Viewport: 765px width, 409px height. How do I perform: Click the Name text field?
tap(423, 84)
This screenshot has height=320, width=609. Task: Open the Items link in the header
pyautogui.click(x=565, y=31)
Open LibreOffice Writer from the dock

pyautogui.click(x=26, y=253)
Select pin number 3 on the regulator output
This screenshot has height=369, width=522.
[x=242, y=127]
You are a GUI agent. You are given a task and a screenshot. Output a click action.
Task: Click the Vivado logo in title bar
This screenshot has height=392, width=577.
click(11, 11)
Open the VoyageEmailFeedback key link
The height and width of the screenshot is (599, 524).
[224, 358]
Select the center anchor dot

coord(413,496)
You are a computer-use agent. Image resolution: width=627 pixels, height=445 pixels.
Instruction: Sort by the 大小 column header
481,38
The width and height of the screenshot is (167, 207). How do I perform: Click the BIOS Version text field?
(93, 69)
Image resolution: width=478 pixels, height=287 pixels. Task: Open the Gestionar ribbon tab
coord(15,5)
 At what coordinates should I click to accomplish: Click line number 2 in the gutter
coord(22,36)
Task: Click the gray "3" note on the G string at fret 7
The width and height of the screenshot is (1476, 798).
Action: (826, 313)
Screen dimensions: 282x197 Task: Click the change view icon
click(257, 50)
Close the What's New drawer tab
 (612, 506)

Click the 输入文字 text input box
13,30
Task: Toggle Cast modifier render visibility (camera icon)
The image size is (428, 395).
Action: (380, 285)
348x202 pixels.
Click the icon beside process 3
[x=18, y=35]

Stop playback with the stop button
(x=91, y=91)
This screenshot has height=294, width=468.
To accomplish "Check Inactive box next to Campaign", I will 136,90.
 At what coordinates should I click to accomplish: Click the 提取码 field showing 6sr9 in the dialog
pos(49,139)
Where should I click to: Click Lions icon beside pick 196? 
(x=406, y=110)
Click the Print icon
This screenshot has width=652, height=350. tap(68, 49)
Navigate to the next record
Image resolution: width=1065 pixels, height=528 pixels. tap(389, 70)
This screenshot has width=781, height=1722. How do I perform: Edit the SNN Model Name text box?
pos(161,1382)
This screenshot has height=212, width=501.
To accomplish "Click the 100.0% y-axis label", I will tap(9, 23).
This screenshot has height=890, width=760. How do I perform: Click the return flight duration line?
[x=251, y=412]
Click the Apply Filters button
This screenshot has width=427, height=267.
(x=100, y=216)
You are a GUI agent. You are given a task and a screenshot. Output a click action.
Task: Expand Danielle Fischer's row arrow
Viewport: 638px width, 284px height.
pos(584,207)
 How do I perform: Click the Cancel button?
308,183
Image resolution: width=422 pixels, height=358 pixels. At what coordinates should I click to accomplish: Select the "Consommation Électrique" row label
= = = = = = =
WHAT TO DO:
If a line in the records above includes the string "will", copy it.

RESPONSE BOX:
To accomplish "Check Inactive box next to Campaign", I will 136,90.
To accomplish "Click the 100.0% y-axis label", I will tap(9, 23).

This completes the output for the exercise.